Hi Bret, I’ve been following your blog for a while, and it’s filled with great information on glute training. I dig the whole hip thrust thing, but to be honest I’m just not feeling them! I’ve been performing hip thrusts for two months now, and I feel them mostly in my quads, not in my glutes at all. Am I doing something wrong? I look forward to your response. – Dan

Hello Dan! Great question, and I’m glad you asked this for three reasons. First, I addressed Hamstring Dominance (read this if you haven’t already) seven months ago, so it’s about time I address Quad Dominance. Second, there are a lot of people who find themselves in this situation, so it’s an important question. And third, I just recently figured out an excellent solution. Here you go:

1. Do Feet-Elevated Bridging While Pushing Through the Heels (Heel Elevated Glute Bridge)

Some trainers/coaches out there who figured this out long ago will laugh at me for this (being that I’m The Glute Guy and all), but I just recently realized the value of heel-elevated bridging. These were very popular long before I came around. My EMG research showed that shoulder-elevation was better for glute activity, which makes sense as at the top of the lift, the hips are holding up a greater percentage of bodyweight due to the angle of the body (similar to a feet-elevated push-up versus a torso-elevated push-up).

But there are many lifters who feel hip thrusts mostly in their quads. The shoulder-elevation greatly increases quadriceps activation. As a matter of fact, here’s a chart showing mean and peak EMG data from an experiment I conducted a few years back with hip thrusts versus barbell glute bridges:

With 90 less pounds, the hip thrust still activated 35% more mean quad and 75% more peak quad.

With the heel-elevated variation, you’re taking the quads out of the lift for the most part, in addition to increasing the functionality of the hamstrings. In this variation, the hammies have to function as isometric knee flexors to prevent knee extension, in addition to extending the hips in concert with the gluteus maximus. And this knee-flexion component is even more pronounced when you push through the heels (rather than placing your feet on the edge of the bench and pushing through the forefeet) as shown in the video below.

Moreover, since the top range is more unloaded for the hips compared to the shoulder-elevated version, the motor control aspect is easier for the glutes. In other words, it’s easier to control glute functionality with lighter loading since compensation patterns are less likely to emerge. Lifters who struggle to squeeze the glutes at end-range or who struggle to engage in a slight posterior pelvic tilt will find it easier in this variation compared to the shoulder-elevated variation.

This is Diana; a quad-dominant hip thruster. She feels hip thrusts mainly in her quads, and it isn’t until the very end of the set where she actually feels the glutes doing anything. She’s able to hip thrust 155 x 20 reps, but she doesn’t feel the burn in her glutes or get a glute cramp or glute pump when doing them.

Compare that to the heel-elevated glute bridge. She cramps up and is burning like crazy with only 30 bodyweight repetitions. She feel her hammies doing around 30% and her glutes doing around 70% of the lift, but more importantly, she feels the quads doing 0% (nothing).

DIRECTIVES
1. Transcribe word for word the part of the hip thrust passage that runs from "But there are" to "more peak quad.".
2. Summarize the hip thrust passage in two sentences.

DATA EXCERPT
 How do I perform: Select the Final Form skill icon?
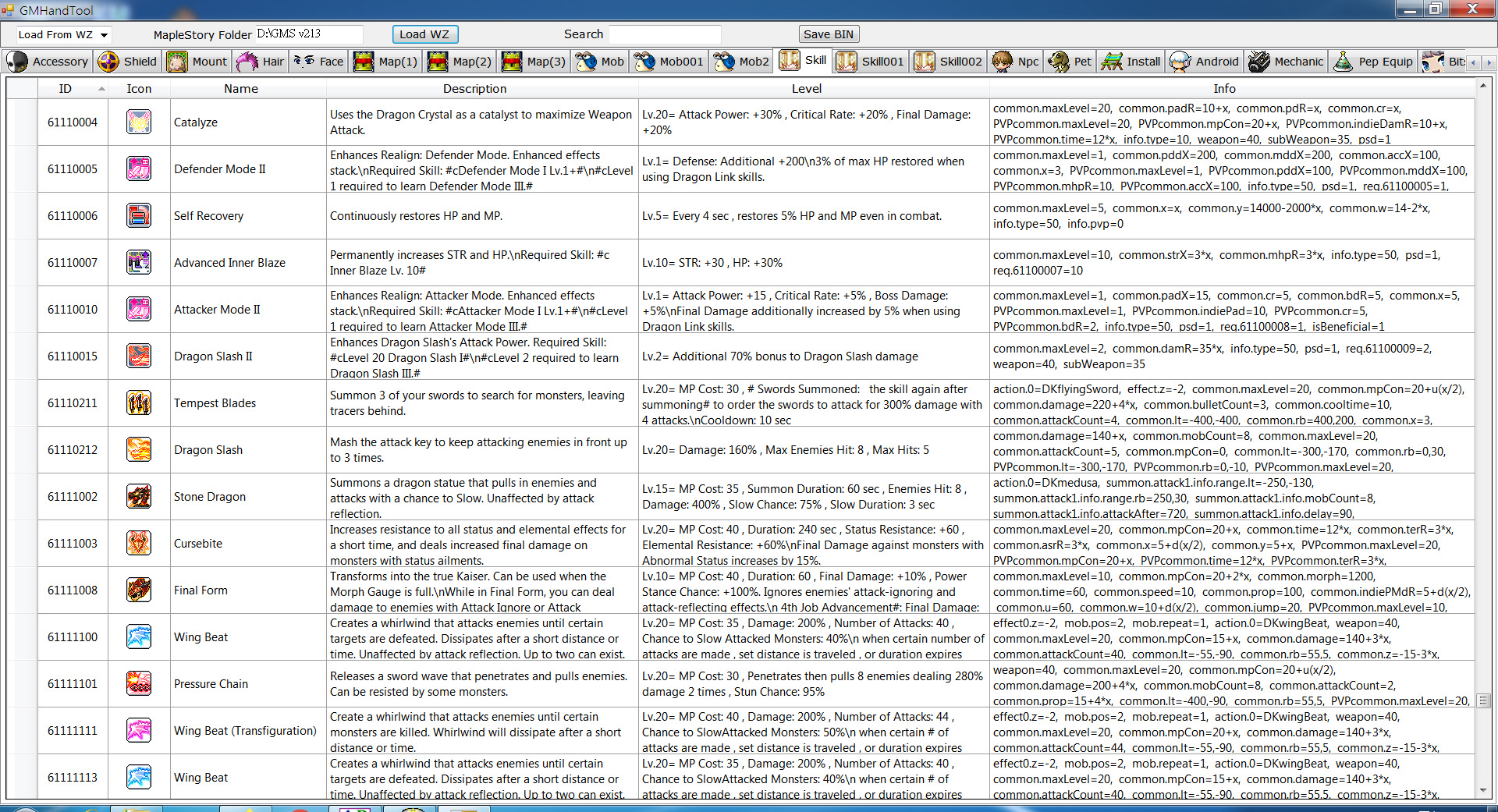point(139,590)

EXERCISE RESULTS
1.
But there are many lifters who feel hip thrusts mostly in their quads. The shoulder-elevation greatly increases quadriceps activation. As a matter of fact, here’s a chart showing mean and peak EMG data from an experiment I conducted a few years back with hip thrusts versus barbell glute bridges:

With 90 less pounds, the hip thrust still activated 35% more mean quad and 75% more peak quad.

2. A reader named Dan feels hip thrusts mostly in his quads rather than his glutes, and the reply recommends heel-elevated glute bridging while pushing through the heels, noting that shoulder elevation greatly increases quadriceps activation. The heel-elevated variation largely takes the quads out of the lift, makes the hamstrings act as isometric knee flexors, and makes the motor control aspect easier for the glutes, as with Diana, who feels her quads doing nothing in it.